Jamás le detuvo nadie en la calle para decirle alegremente:
"Querido Scrooge, ¿cómo estáis? ¿Cuándo iréis a verme?"
Ningún mendigo le pedía limosna, ningún niño le preguntaba qué hora
era, ningún hombre ni mujer le preguntaron en toda su vida por dónde se
iba a tal o cual sitio. Aun los perros de los ciegos parecían conocerle,
y cuando le veían acercarse arrastraban a sus amos hacia los portales o
hacia las callejuelas, y entonces meneaban la cola como diciendo: "Es
mejor ser ciego que tener mal ojo".
¡Pero qué le importaba a Scrooge! Era lo que deseaba: seguir su
camino a lo largo de los concurridos senderos de la vida, avisando a toda
humana simpatía para conservar la distancia.

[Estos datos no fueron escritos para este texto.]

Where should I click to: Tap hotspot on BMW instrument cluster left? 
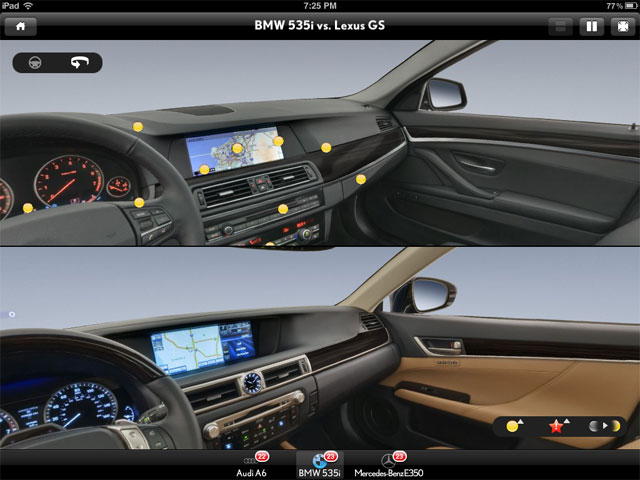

Una vez, en uno de los mejores días del año, la víspera de
Navidad, el viejo Scrooge se hallaba trabajando en su despacho. Hacía un
tiempo frío, crudísimo y nebuloso, y podía oír a la gente que pasaba
jadeando arriba y abajo, golpeándose el pecho con las manos y pateando
sobre las piedras del pavimento para entrar en calor. Los relojes
públicos acababan de dar las tres: pero la obscuridad era casi completa
-había sido obscuro todo el día-, y por las ventanas de las casas
vecinas se veían brillar las luces como manchas rubias en el aire moreno
de la tarde. La bruma se filtraba a través de todas las hendeduras y de
los ojos de las cerraduras, y era tan densa por fuera que, aunque la
calleja era de las más estrechas, las casas de enfrente se veían como
meros fantasmas. A1 ver cómo descendía la nube sombría,
obscureciéndolo todo, se habría pensado que la Naturaleza habitaba cerca
y que estaba haciendo destilaciones en gran escala.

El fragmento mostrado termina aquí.